▶ **EXERCISE PROMPT**:
Copy out all of the following rows verbatim, line for line, without changing anything.

[start RECORD EXCERPTS]

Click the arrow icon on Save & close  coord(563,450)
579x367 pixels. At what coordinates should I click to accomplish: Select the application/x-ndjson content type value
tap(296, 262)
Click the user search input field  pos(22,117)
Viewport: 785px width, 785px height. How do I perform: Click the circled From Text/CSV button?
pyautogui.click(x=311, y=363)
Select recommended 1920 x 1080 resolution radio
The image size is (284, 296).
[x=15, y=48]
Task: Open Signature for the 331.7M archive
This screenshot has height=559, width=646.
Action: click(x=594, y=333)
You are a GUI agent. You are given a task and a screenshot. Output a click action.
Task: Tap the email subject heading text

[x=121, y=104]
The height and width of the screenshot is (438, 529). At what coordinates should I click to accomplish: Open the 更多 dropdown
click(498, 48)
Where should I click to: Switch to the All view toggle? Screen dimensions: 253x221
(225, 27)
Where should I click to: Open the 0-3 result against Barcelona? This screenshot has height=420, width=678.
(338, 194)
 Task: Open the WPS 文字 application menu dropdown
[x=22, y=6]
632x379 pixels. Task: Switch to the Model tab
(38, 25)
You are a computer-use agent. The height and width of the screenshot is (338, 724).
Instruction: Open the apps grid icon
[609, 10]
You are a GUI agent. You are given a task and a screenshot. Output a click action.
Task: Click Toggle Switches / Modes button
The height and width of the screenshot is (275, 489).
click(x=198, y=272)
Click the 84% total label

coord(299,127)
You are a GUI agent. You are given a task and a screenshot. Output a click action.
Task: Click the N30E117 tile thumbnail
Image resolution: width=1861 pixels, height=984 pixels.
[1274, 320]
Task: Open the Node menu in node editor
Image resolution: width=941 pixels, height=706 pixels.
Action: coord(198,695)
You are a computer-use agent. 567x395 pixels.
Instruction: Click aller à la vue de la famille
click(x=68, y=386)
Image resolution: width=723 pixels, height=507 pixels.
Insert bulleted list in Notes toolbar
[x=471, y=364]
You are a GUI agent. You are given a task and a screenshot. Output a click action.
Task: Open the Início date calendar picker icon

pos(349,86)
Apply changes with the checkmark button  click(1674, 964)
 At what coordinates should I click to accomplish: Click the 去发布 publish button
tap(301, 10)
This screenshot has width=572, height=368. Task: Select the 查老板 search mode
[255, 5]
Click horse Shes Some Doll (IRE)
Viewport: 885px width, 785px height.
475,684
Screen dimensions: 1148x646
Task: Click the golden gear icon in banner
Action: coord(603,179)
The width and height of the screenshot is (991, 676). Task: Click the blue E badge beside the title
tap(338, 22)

[end RECORD EXCERPTS]

▶ **ANSWER FOR THIS EXERCISE**:
Click the arrow icon on Save & close  coord(563,450)
579x367 pixels. At what coordinates should I click to accomplish: Select the application/x-ndjson content type value
tap(296, 262)
Click the user search input field  pos(22,117)
Viewport: 785px width, 785px height. How do I perform: Click the circled From Text/CSV button?
pyautogui.click(x=311, y=363)
Select recommended 1920 x 1080 resolution radio
The image size is (284, 296).
[x=15, y=48]
Task: Open Signature for the 331.7M archive
This screenshot has height=559, width=646.
Action: click(x=594, y=333)
You are a GUI agent. You are given a task and a screenshot. Output a click action.
Task: Tap the email subject heading text

[x=121, y=104]
The height and width of the screenshot is (438, 529). At what coordinates should I click to accomplish: Open the 更多 dropdown
click(498, 48)
Where should I click to: Switch to the All view toggle? Screen dimensions: 253x221
(225, 27)
Where should I click to: Open the 0-3 result against Barcelona? This screenshot has height=420, width=678.
(338, 194)
 Task: Open the WPS 文字 application menu dropdown
[x=22, y=6]
632x379 pixels. Task: Switch to the Model tab
(38, 25)
You are a computer-use agent. The height and width of the screenshot is (338, 724).
Instruction: Open the apps grid icon
[609, 10]
You are a GUI agent. You are given a task and a screenshot. Output a click action.
Task: Click Toggle Switches / Modes button
The height and width of the screenshot is (275, 489).
click(x=198, y=272)
Click the 84% total label

coord(299,127)
You are a GUI agent. You are given a task and a screenshot. Output a click action.
Task: Click the N30E117 tile thumbnail
Image resolution: width=1861 pixels, height=984 pixels.
[1274, 320]
Task: Open the Node menu in node editor
Image resolution: width=941 pixels, height=706 pixels.
Action: coord(198,695)
You are a computer-use agent. 567x395 pixels.
Instruction: Click aller à la vue de la famille
click(x=68, y=386)
Image resolution: width=723 pixels, height=507 pixels.
Insert bulleted list in Notes toolbar
[x=471, y=364]
You are a GUI agent. You are given a task and a screenshot. Output a click action.
Task: Open the Início date calendar picker icon

pos(349,86)
Apply changes with the checkmark button  click(1674, 964)
 At what coordinates should I click to accomplish: Click the 去发布 publish button
tap(301, 10)
This screenshot has width=572, height=368. Task: Select the 查老板 search mode
[255, 5]
Click horse Shes Some Doll (IRE)
Viewport: 885px width, 785px height.
475,684
Screen dimensions: 1148x646
Task: Click the golden gear icon in banner
Action: coord(603,179)
The width and height of the screenshot is (991, 676). Task: Click the blue E badge beside the title
tap(338, 22)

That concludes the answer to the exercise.